The United States has long had a policy prohibiting government employees and contractor personnel from trafficking in persons. Prior to the 2015 amendments, FAR required federal service contracts to include a clause prohibiting severe forms of trafficking in persons, the procurement of commercial sex acts and the use of forced labor. In addition, FAR required federal contractors to establish policies and procedures to ensure employee compliance with the anti-human trafficking policy, notify employees of the policy and establish an employee awareness program.

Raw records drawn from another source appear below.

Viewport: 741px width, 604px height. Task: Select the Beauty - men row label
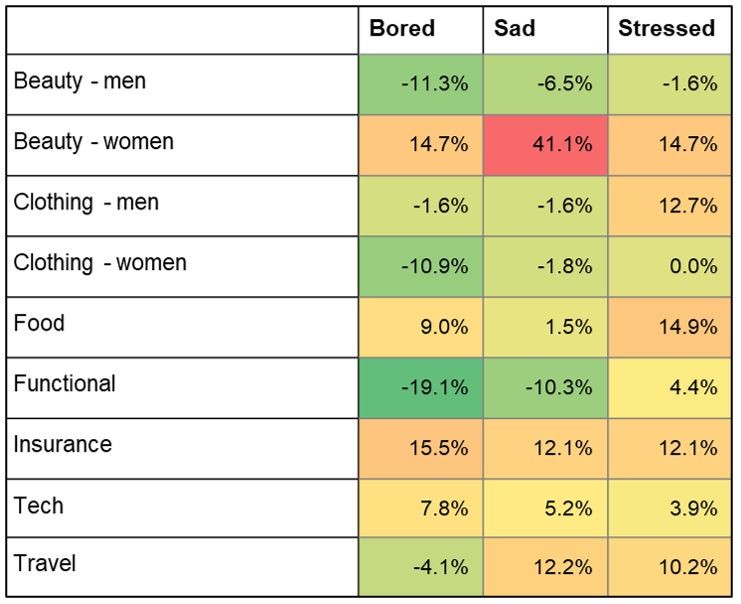click(80, 81)
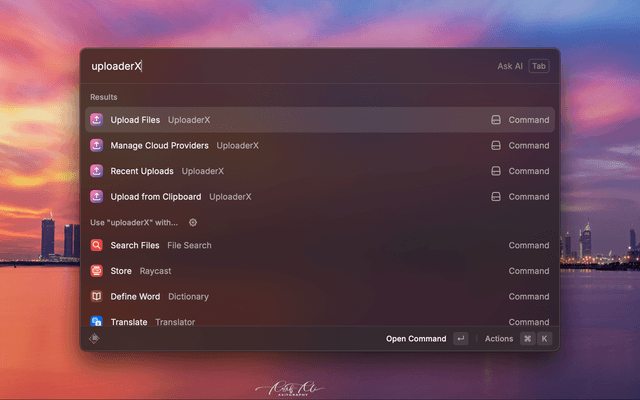The height and width of the screenshot is (400, 640).
Task: Click in the uploaderX search field
Action: (290, 66)
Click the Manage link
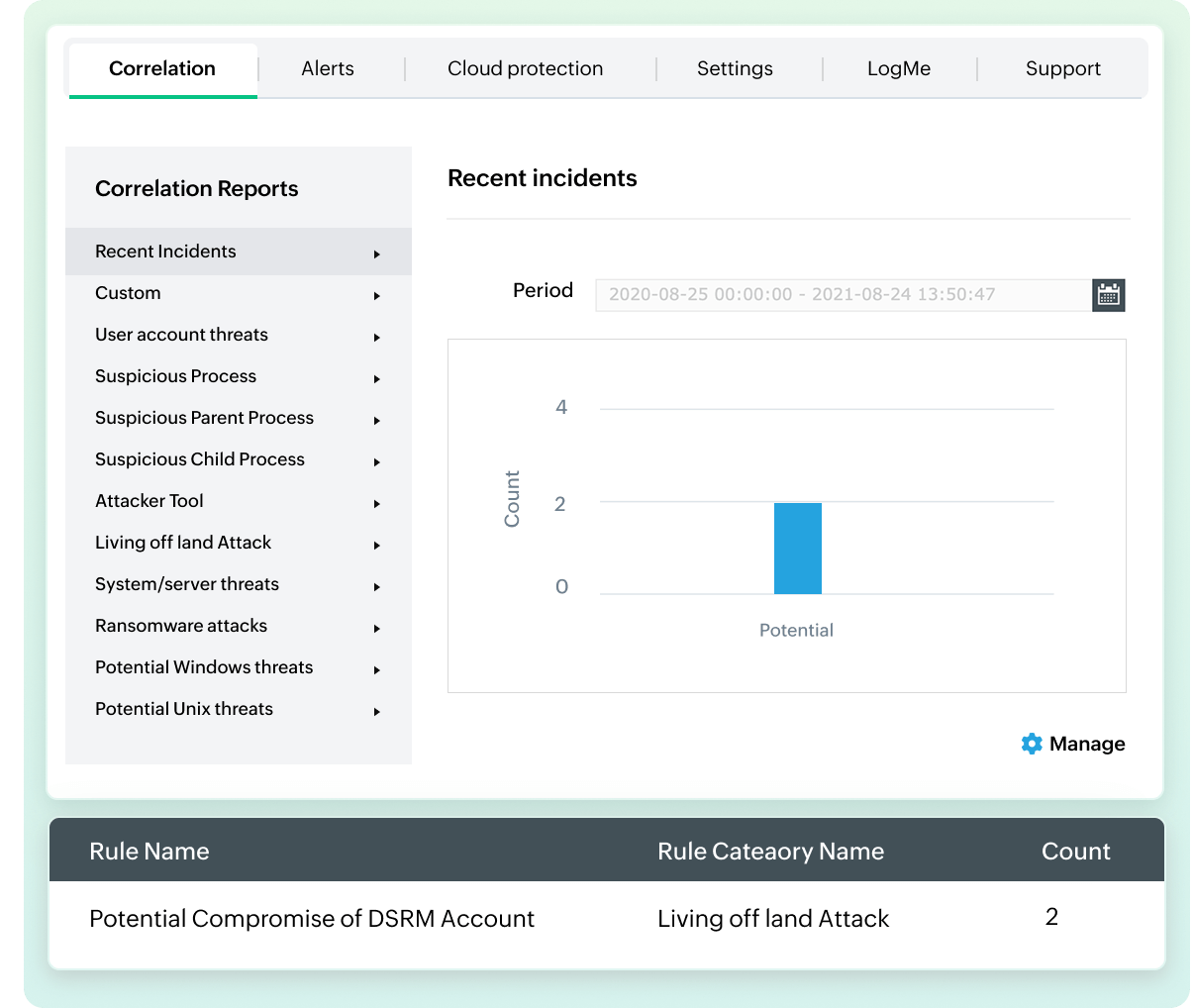 pyautogui.click(x=1086, y=744)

The earlier rule also required contractors to notify the government of an alleged violation of the anti-human trafficking rule, set forth penalties for violations and mandated a flow-down in all subcontracts.

2015 Expanded Prohibitions and Requirements

The 2015 FAR amendments expand the anti-human trafficking prohibitions and requirements to include that federal contractors, contractor employees and their agents are now prohibited from:

  • Destroying, concealing, confiscating or otherwise denying access by an employee to his or her identity or immigration documents;
  • Using misleading or fraudulent recruitment practices and using recruiters that do not comply with local labor laws;
  • Charging employees recruitment fees;
  • In some circumstances, failing to provide or pay for return transportation at the conclusion of an employment period;
  • Providing or arranging housing that fails to meet the host country housing and safety standards; and
  • If required by law or contract, failing to provide an employment contract, recruitment agreement or other work document in writing, in a language the employee understands, prior to the employee relocating.

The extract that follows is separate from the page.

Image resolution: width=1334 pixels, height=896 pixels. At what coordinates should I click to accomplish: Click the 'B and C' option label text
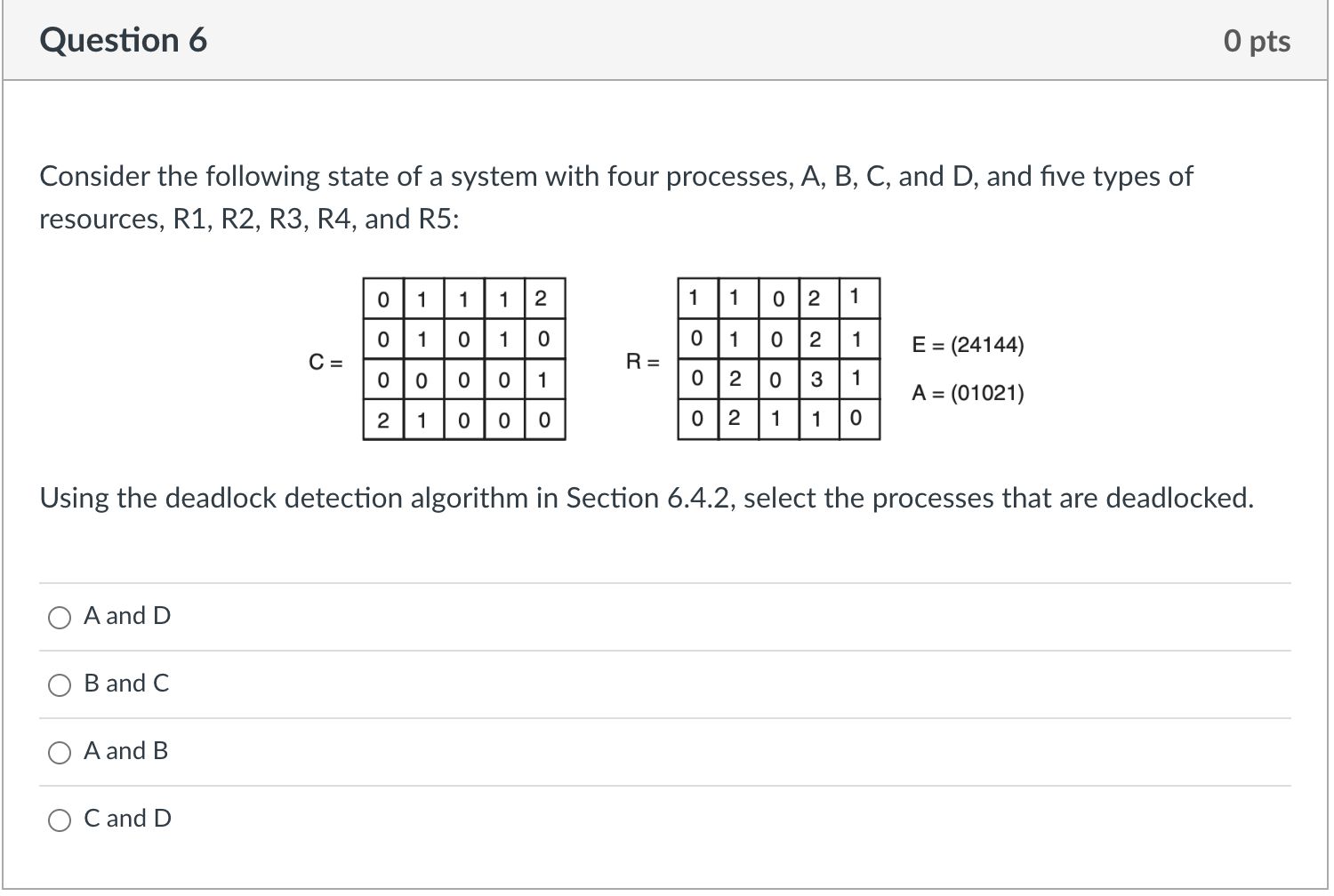125,684
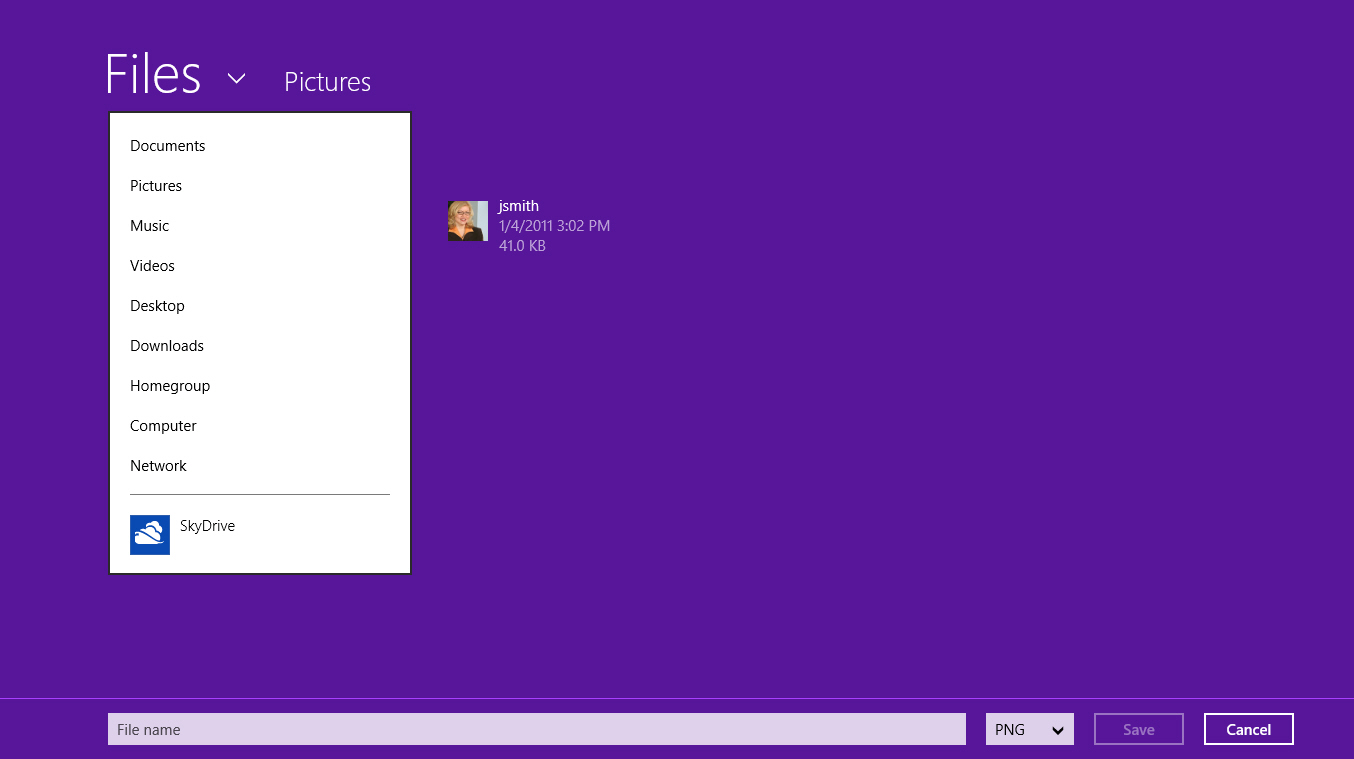Open the PNG file type dropdown
The height and width of the screenshot is (759, 1354).
(1029, 729)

The amendments also modify the reporting requirements of contractors when there are allegations of human-trafficking violations.

Additional Requirements Applicable to Contractors with Federal Contracts in Excess of $500,000

In addition to the above prohibitions and requirements, contractors with government contracts for supplies (other than for commercially available off-the-shelf items (COTS)) acquired outside of the U.S., or services to be performed outside the U.S., with an estimated value exceeding $500,000, must: (1) maintain a compliance plan/program tailored to educate employees about the federal governments’ anti- human trafficking policy and provide a violation reporting process and to prevent and detect prohibited activities; and (2) provide annual certification to the federal government that the contractors have implemented the required compliance program, that due diligence was conducted to identify and prevent violations, and that neither the contractor, subcontractors nor their agents are engaged in any prohibited activities, or if abuses were found, the contractor took the appropriate remedial and referral actions.

Employers subject to these prohibitions and requirements must immediately evaluate existing policies, procedures and documents to determine what steps they must take to meet the requirements and comply with the federal government’s enhanced anti-human trafficking policy. Examples of specific steps contractors may take, especially if they are subject to the compliance plan and certification requirements of the FAR, are to:

  • Conduct an audit or assessment to identify any potential violations or prohibited activities of its employees, subcontractors and agents;
  • Ensure they have a written anti-human trafficking policy (which includes reporting procedures and potential adverse employment actions in the event of violations), and that such policy is communicated to its employees, subcontractors and agents;
  • Conduct regular employee training and awareness programs;
  • Establish programs to evaluate and monitor subcontractor/agent compliance with the anti-human trafficking rule; implement policies establishing recruitment procedures and prohibiting recruitment fees and implement a housing plan to ensure appropriate housing and safety standards.